The series mixes coming-of-age with a host of social issues such as addiction, sexism and mental health. Although these topics are extremely common in today’s media landscape, here they aren’t used as vehicles to preach about current day issues, instead they stay firmly rooted in the time period the series is set it. For example, while addiction is rife in today’s world, Beth’s primary addiction stems from the unenlightened mid-20th century practise of giving tranquillisers to young children in order to make them more pliant. This kind of recurring commitment to the era makes for a more unique viewing and a more believable world-building experience.
Beth’s fight against addiction, her underdog arc as a woman in the man’s world of chess and the complex emotional traumas surrounding her childhood, her relationships to others and to the game all make for an incredible character study. Will she find peace outside of the game?

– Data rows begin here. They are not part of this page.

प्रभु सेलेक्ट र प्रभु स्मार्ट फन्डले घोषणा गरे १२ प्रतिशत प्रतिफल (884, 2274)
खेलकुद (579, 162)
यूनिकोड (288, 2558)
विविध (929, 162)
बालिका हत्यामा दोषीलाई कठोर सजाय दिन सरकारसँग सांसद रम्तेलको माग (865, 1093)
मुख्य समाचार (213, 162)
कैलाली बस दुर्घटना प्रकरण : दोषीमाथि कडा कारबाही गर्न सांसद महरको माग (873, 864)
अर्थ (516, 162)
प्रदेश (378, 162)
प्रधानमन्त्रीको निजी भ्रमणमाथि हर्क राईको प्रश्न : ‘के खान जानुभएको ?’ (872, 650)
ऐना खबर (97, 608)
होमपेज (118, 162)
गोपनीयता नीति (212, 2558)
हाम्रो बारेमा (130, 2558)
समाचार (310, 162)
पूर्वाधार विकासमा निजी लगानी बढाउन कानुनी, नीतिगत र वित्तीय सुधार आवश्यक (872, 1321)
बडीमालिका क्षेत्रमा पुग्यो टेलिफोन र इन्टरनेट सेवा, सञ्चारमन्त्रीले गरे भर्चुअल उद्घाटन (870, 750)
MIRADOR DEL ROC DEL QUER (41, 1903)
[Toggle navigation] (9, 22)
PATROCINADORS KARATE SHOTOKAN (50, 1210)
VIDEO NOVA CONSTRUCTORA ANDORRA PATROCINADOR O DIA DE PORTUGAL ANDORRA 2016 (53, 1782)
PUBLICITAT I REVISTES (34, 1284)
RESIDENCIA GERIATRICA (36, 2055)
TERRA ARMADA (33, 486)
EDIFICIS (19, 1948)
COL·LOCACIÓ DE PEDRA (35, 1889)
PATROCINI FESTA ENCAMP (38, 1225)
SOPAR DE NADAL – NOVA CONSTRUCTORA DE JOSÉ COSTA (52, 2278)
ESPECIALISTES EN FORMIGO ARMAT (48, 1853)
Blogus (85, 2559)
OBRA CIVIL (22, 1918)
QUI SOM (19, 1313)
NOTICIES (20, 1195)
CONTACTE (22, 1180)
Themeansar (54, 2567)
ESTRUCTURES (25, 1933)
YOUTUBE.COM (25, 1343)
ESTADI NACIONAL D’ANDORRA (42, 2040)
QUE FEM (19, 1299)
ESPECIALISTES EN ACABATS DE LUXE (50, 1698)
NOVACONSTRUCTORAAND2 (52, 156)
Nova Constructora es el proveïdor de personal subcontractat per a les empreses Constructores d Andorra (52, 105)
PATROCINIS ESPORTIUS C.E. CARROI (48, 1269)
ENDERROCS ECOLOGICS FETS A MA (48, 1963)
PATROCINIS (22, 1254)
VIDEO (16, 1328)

Will she overcome her self-destructive tendencies so she can fulfil her lifelong dream? Deep down, does she even want to? Beth is such an alluring and enigmatic character that even shots of her face over the chessboard where she betrays very little are captivating. Her compelling intricacies are thanks in large part to Anya Taylor-Joy’s performance and personal contributions to the writing of Beth’s character – outlined in this interview:
One of the many strengths of the series is that it doesn’t require the audience to have a working knowledge of chess in order to enjoy it – the characters and competition are more than enough to fill the viewer in. The show also does a commendable job of teaching the audience chess along with Elizabeth in a natural and accessible way. For example, when Elizabeth is playing in her first tournament at a local high school, she says to her opponent: “I don’t get chess clocks”, in her usual forthright manner, leading to an explanation that will serve the audience throughout the rest of the series.
The story of someone so young reaching the top level of chess may seem far-fetched, but it’s surprisingly common with child prodigies defeating veteran grand masters all throughout history. From a 12 year-old Paul Morphy defeating a Hungarian grandmaster in 1850 to Judit Polgár marking her first grandmaster win in 1987 against Lev Gutman aged only 11.
All-in-all The Queen’s Gambit is a solid and captivating series, tastefully covering a wide collection of themes, spearheaded by an incredible performance from Anya Taylor-Joy.